The results in Section 3.1 clearly demonstrate the critical importance of using accurate acoustic tissue properties when developing models of ultrasound-tissue interactions. In the specific context of ultrasonic hyperthermia for pancreatic cancer, the use of literature values could have resulted in underheating by 1.2 °C relative to the 41.0 °C goal, placing the median target temperature just 0.3 °C beyond the Thermodox™ release threshold. This scenario sits at the borderline between effective and ineffective drug release and would be highly sensitive to other uncertainties in the treatment. Within the scope of this study, sensitivity to attenuation values on the order of 30–40% clearly impact the volumetric heating outcomes, and it appears that the existing healthy bovine and porcine data are not adequate descriptors for human tumors. A more detailed sensitivity study will be presented in a companion paper whose focus is on the impact of the tissue properties for both mild hyperthermia and ablation [Citation42]. Researchers seeking to evaluate candidate therapies should either seek to confirm the critical properties of the target tissues or conduct new studies to determine them in order to maximize the likelihood of successful treatment, especially for clinical applications.

The human data used in this study is the first of its kind both for normal and pathological pancreatic tissues, which further compounds the usual challenges encountered when comparing with other studies in the literature (e.g., methodological differences, measurement errors, inter- and intra-sample variability, data set size) because there are no other human data available for comparison. It is not known whether these or any postmortem data sets are suitable replacements for patient-specific in-vivo measurements (when feasible). Certainly, for treatment planning purposes or simulations of potential new therapeutic concepts, it is preferable to make use of the most relevant available information in terms of species and pathology.

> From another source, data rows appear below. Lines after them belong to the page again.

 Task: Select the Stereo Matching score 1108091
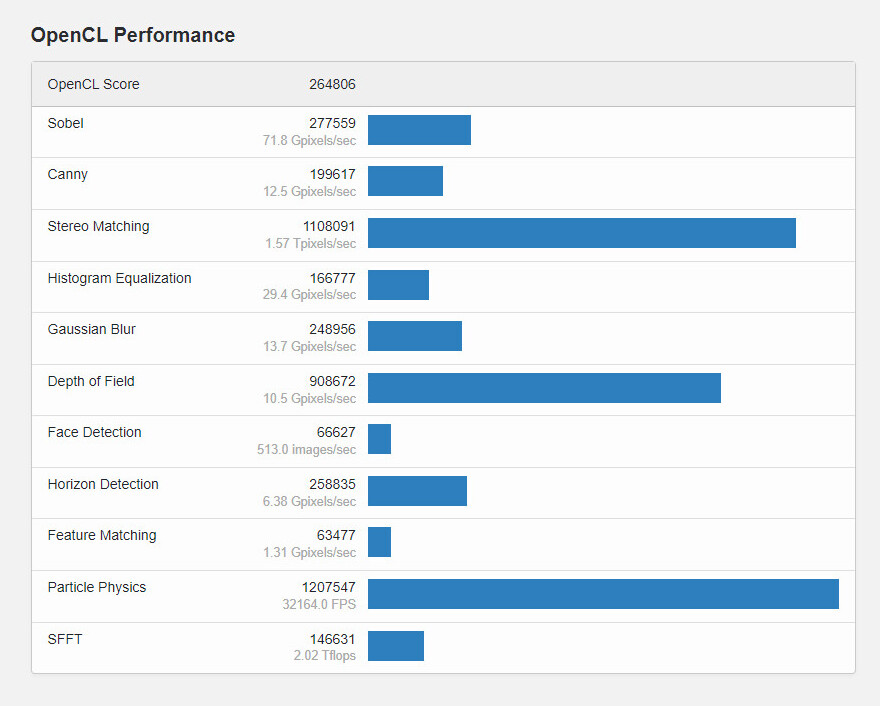pyautogui.click(x=329, y=226)
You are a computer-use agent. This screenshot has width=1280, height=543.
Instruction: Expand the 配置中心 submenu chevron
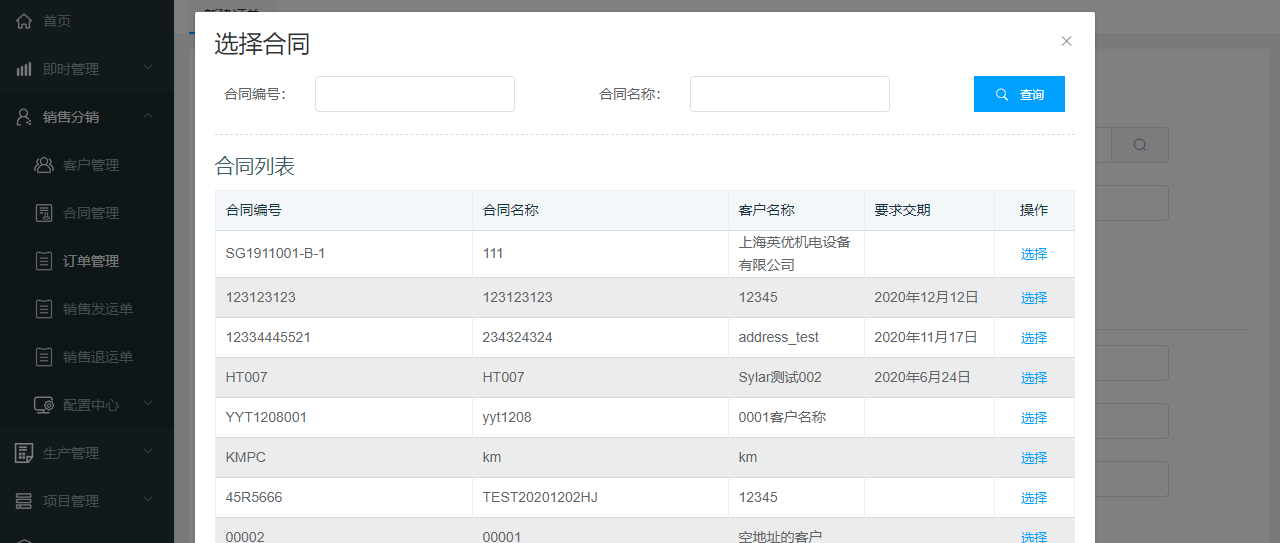pos(148,404)
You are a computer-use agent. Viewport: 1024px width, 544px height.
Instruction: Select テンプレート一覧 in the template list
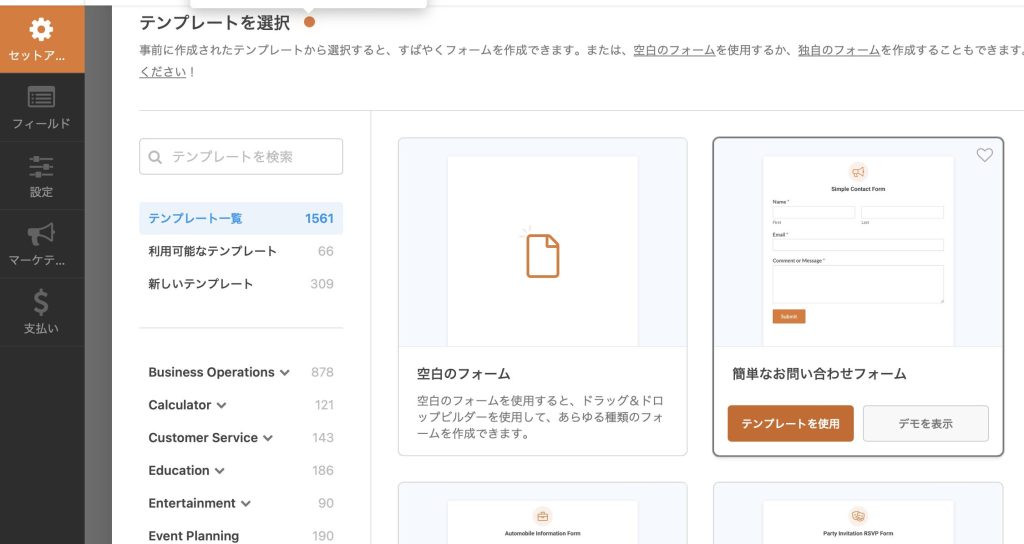(x=195, y=218)
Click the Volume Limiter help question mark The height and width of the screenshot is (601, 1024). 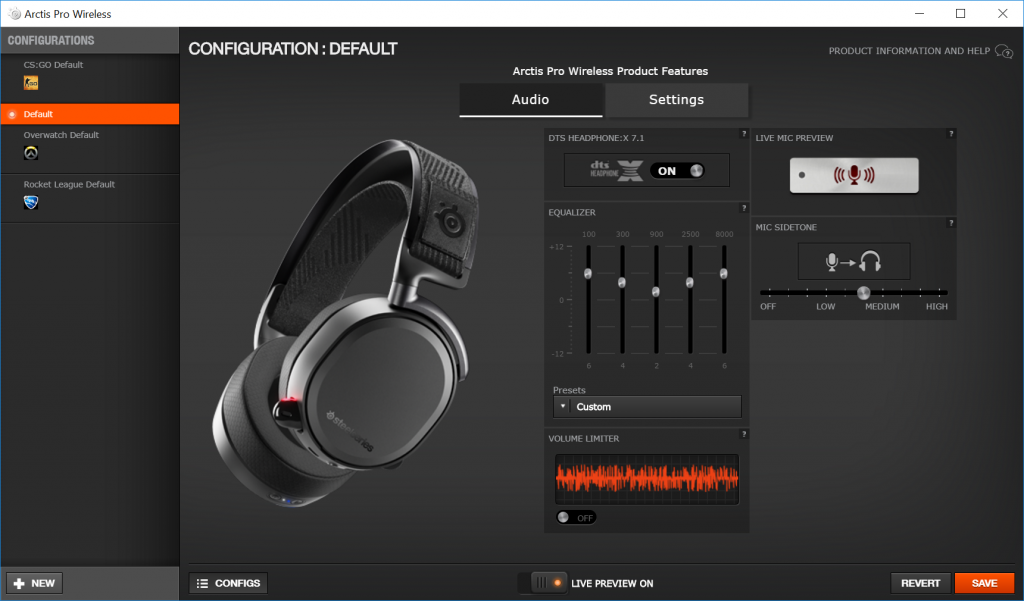coord(743,434)
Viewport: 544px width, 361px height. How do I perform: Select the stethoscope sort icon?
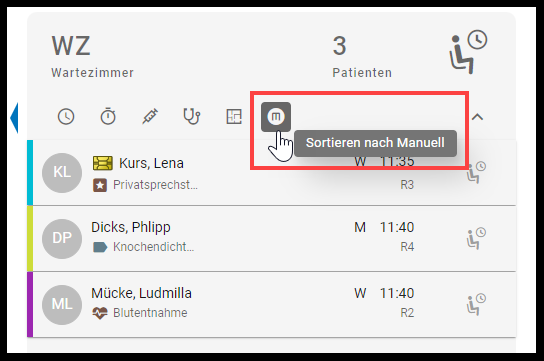tap(192, 116)

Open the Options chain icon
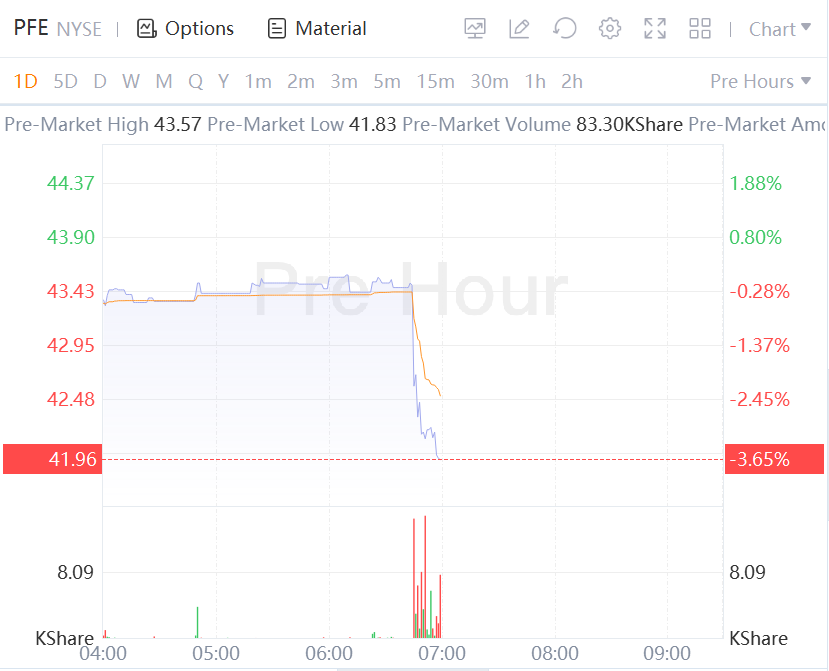click(147, 29)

The analyses were conducted at a single frequency (0.96 MHz) using a linear acoustic model, the predictions from which were shown to be accurate to within <10% for the ranges of pressures used in a similar prior study [Citation20]. However, the frequency dependence of attenuation (captured by the frequency exponent) may have a significant impact if higher pressures were to be used for candidate pancreas therapies.

All heating simulations were performed under the assumption that attenuation and absorption are equal. There has been no literature assessment of this assumption in tumor tissue, but measurements of attenuation and absorption in bovine liver [Citation69] yielded no statistical difference at frequencies of 1.1 and 3.4 MHz. There was, however, a statistical difference at 5.6 MHz where the ratio of absorption to attenuation was found to be 0.82. Similarly, this ratio was found to be 0.73 at 4 MHz in dog muscle [Citation70]. Since the moving beam technique used for PanDox (and TARDOX) does not rely on nonlinear heating mechanisms to achieve mild hyperthermia, any high frequency differences between absorption and attenuation would not be of any consequence. Numerical methods such as those used in the present work or other ultrasound-mediated heating studies [Citation43,Citation71] can separately adjust the absorptive and scattering components of the total attenuation to assess the impact on heat generation, but evaluation in the context of PanDox is left to future studies.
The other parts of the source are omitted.